Take the line with "Vidéos (493, 27)" and every line after it in the entries below, and set them down exactly, without any pictures.

==== MATERIAL SUPPLIED

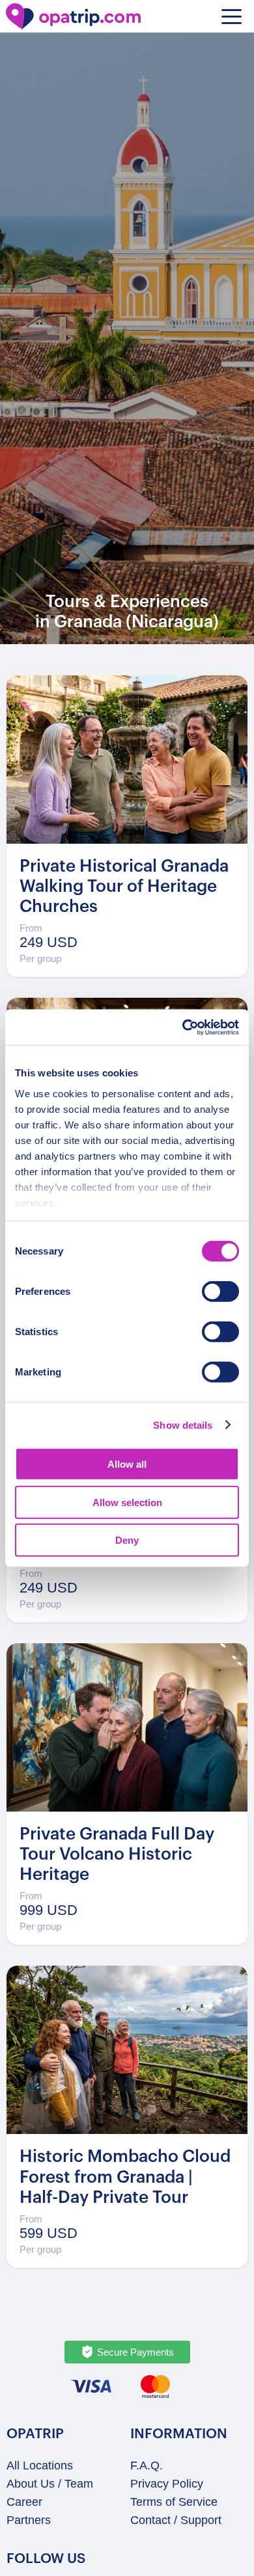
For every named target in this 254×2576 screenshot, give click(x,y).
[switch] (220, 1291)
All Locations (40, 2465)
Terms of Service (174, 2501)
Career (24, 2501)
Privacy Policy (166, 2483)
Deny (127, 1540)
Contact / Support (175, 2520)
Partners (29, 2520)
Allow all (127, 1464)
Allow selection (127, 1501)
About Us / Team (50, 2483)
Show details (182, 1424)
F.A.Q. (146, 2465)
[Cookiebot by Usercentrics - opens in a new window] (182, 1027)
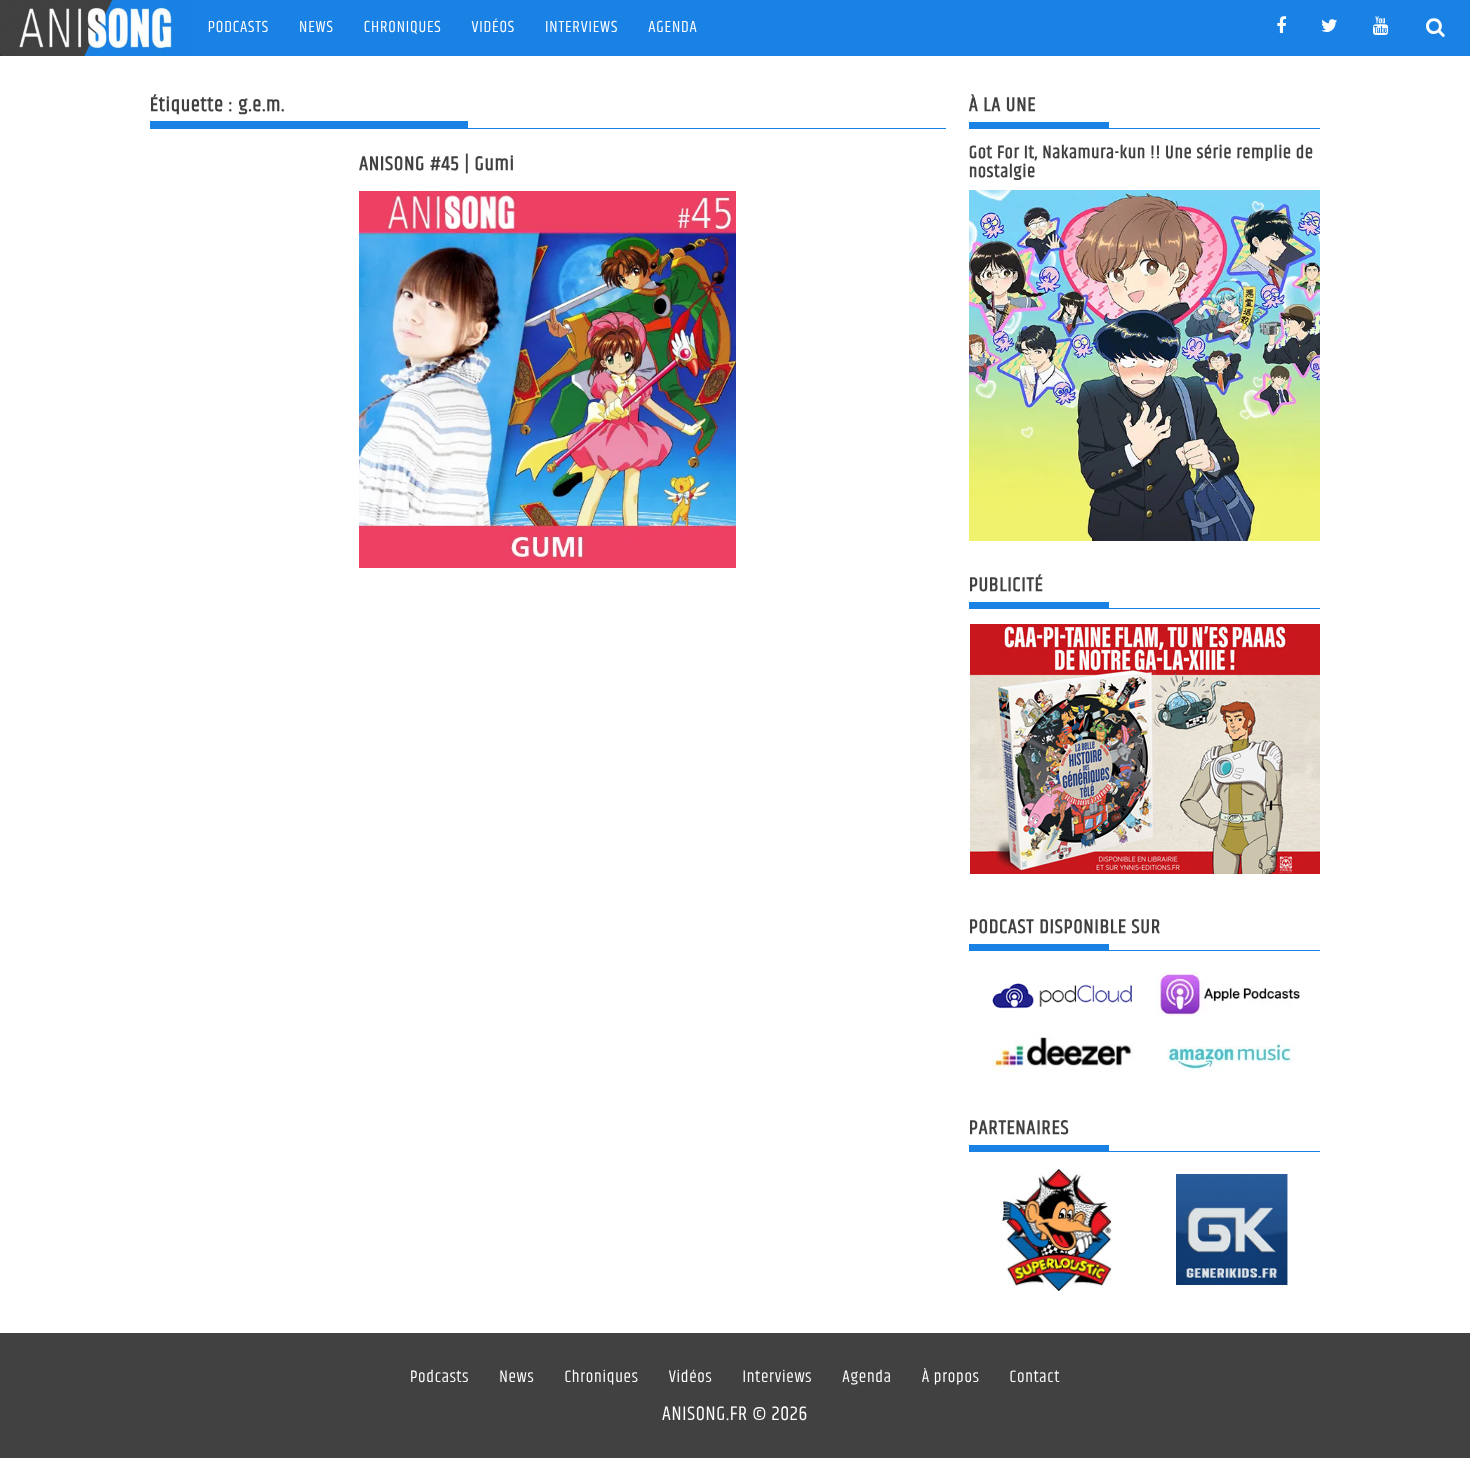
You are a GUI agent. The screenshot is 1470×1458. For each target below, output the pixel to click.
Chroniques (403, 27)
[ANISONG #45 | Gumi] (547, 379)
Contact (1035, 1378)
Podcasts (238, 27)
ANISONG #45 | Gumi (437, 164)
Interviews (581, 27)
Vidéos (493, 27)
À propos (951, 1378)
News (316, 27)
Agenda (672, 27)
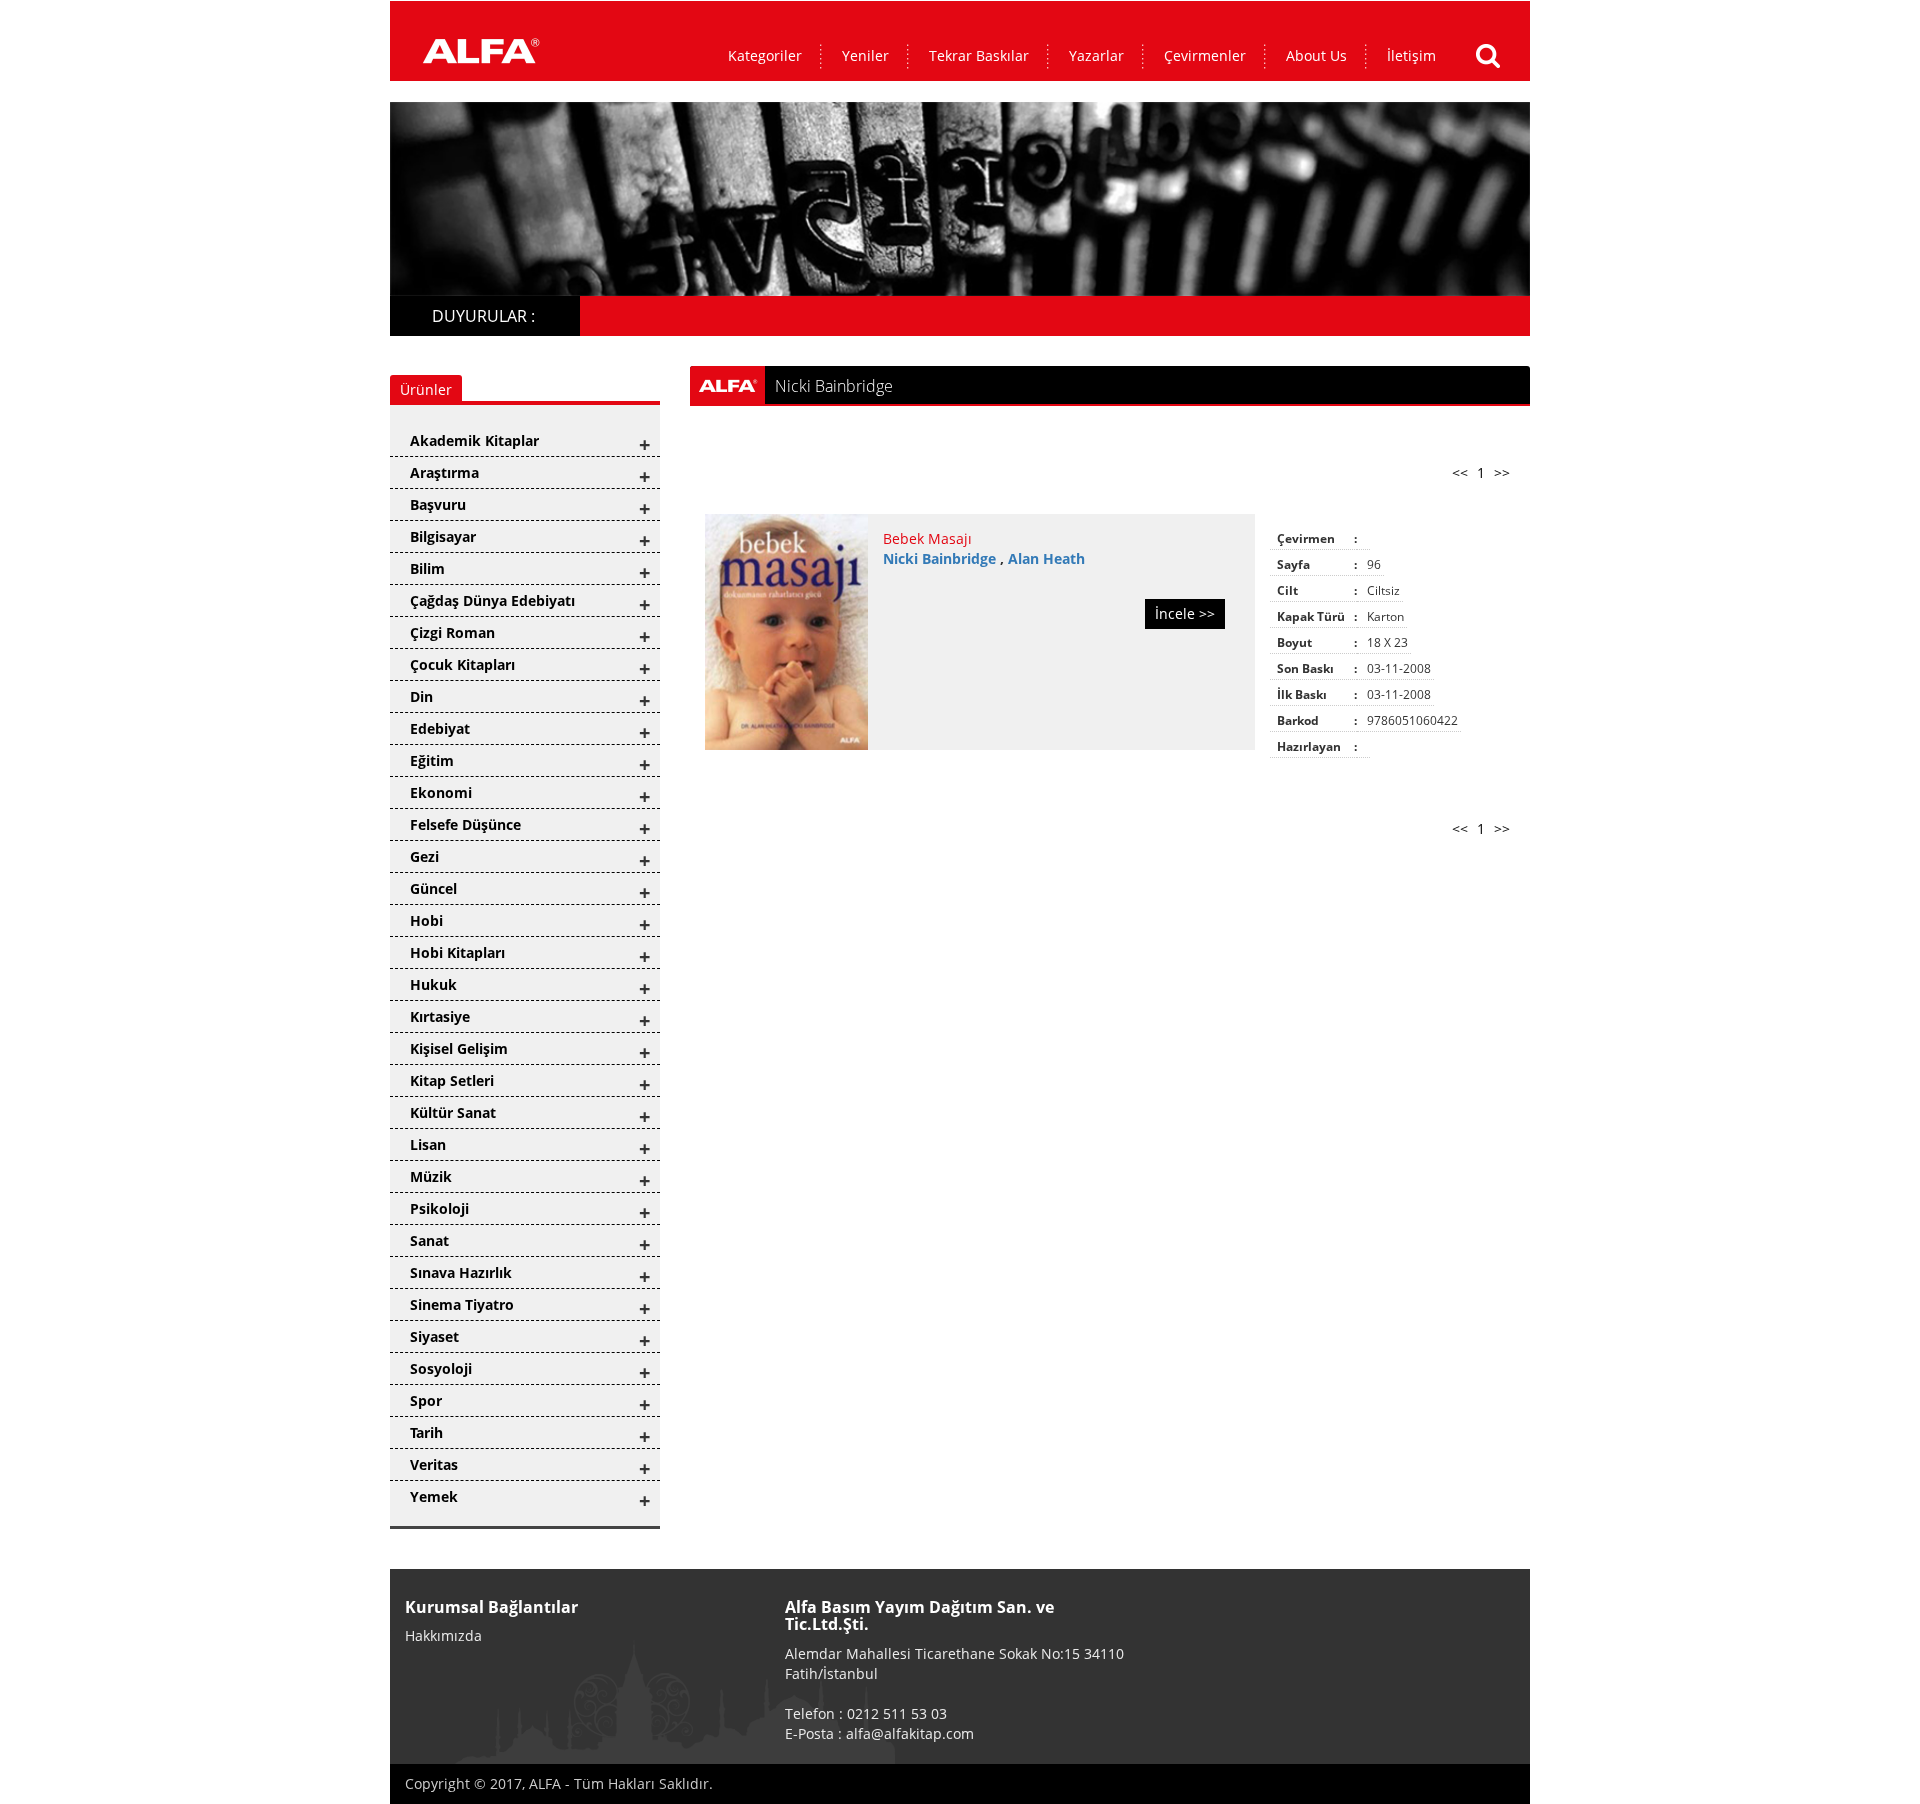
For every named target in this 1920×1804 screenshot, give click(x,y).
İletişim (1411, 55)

========

ANSWER BOX:
Vidéos (493, 27)
À propos (951, 1378)
News (316, 27)
Agenda (672, 27)
For every named target in this 1920×1804 screenshot, give click(x,y).
İletişim (1411, 55)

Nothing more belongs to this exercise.